Ich nehme an, Du verwendest bei der Übergabe der Adressdaten Notes F/X !?
Falls ja, dann ist jeder weitere Zugriff auf Dominodaten eine Sache, die das externe Programm erledigen muss. Notes selbst kann nicht auf Events reagieren, die von extern getriggert wurden.

Frage: handelt es sich um Excel? Verwendest Du VBA und hast Einfluß auf den beschriebenen Event?
Es gibt eine Möglichkeit, die ist aber sehr aufwendig:
1)
Benutze VB, binde die Libraries der Notes API ein (google mal, ich weiss nicht, welche DLLs man includen muss) und schreibe Lotusscript Aufrufe in der VB-Anwendung, um auf die Notesdaten entsprechend zuzugreifen.
Wie das allerdings haarklein funktioniert, weiss ich leider auch nicht.

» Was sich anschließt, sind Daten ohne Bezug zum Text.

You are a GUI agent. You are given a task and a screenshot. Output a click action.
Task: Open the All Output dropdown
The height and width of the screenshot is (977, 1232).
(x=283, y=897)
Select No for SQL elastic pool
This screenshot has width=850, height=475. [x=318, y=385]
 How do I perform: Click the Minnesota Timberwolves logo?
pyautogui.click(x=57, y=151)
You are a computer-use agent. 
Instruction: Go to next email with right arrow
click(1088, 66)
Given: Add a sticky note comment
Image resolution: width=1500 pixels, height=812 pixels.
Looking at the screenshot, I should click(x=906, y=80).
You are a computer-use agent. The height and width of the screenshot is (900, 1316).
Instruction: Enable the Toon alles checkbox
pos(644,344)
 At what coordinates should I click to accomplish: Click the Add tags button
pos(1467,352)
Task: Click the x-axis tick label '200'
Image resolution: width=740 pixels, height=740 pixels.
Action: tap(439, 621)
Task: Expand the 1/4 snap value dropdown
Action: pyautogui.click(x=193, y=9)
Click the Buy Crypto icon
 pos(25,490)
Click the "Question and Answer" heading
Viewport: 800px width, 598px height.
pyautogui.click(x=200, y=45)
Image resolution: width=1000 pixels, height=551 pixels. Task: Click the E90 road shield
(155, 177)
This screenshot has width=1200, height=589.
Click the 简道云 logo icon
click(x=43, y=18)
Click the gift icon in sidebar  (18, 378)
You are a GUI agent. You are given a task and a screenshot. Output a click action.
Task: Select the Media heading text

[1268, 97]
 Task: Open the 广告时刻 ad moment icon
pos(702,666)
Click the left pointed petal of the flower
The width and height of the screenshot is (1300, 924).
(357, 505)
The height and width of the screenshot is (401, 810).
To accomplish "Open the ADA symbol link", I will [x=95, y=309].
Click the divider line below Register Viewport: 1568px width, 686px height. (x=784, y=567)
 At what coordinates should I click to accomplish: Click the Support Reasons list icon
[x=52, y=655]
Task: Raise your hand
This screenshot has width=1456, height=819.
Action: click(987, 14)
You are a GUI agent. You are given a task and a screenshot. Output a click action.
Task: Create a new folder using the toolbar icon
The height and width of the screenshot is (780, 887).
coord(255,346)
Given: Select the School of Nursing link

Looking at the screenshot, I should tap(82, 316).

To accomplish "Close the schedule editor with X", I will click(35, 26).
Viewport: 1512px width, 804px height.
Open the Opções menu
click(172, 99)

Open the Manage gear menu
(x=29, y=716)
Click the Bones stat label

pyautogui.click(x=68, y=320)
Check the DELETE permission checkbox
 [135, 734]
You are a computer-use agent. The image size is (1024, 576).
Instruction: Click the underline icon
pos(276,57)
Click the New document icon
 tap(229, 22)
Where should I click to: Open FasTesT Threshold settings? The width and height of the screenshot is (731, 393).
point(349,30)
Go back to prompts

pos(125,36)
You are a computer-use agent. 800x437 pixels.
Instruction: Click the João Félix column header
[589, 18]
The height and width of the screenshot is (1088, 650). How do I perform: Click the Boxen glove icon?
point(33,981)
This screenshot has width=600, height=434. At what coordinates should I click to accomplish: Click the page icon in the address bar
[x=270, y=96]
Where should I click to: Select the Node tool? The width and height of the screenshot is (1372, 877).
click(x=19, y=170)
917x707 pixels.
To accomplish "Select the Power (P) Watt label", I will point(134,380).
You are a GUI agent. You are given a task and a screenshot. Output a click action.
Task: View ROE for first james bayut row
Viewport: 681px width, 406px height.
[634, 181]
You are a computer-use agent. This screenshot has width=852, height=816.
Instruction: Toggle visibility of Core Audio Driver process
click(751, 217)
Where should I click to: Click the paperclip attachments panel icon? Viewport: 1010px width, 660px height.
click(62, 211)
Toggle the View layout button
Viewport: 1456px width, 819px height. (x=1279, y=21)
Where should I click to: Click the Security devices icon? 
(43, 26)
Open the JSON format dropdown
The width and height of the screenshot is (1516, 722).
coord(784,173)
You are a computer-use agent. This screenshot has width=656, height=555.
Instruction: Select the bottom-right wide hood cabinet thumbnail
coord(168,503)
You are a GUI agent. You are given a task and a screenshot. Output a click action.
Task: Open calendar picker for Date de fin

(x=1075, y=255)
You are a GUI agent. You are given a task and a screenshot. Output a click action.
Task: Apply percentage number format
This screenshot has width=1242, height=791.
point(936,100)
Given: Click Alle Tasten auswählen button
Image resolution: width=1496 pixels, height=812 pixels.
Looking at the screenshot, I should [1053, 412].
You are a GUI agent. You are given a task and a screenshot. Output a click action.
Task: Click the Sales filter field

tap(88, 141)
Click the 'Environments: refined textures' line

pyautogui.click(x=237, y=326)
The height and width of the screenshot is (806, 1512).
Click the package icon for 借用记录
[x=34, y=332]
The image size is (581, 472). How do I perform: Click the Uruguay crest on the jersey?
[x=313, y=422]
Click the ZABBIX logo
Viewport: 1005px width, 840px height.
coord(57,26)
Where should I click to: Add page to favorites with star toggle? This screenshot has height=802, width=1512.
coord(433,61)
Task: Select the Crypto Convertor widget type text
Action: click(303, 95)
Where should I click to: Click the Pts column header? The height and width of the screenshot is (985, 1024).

Ein Kollege hat mal sowas gemacht: In VB die Notes-API sowie die SMS-API des Nokia 6210 eingebunden, und mit Lotusscriptmethoden innerhalb von der VB Applikation auf die Datenzugeriffen. Das Telefon ausgelesen, die SMS dann in eine Notes-DB gepackt - der Typ ist irre, aber es funktionierte.

2) Mittels ODBC in Deiner Applikation auf Notesdaten zugreifen (sehr langsam)


----------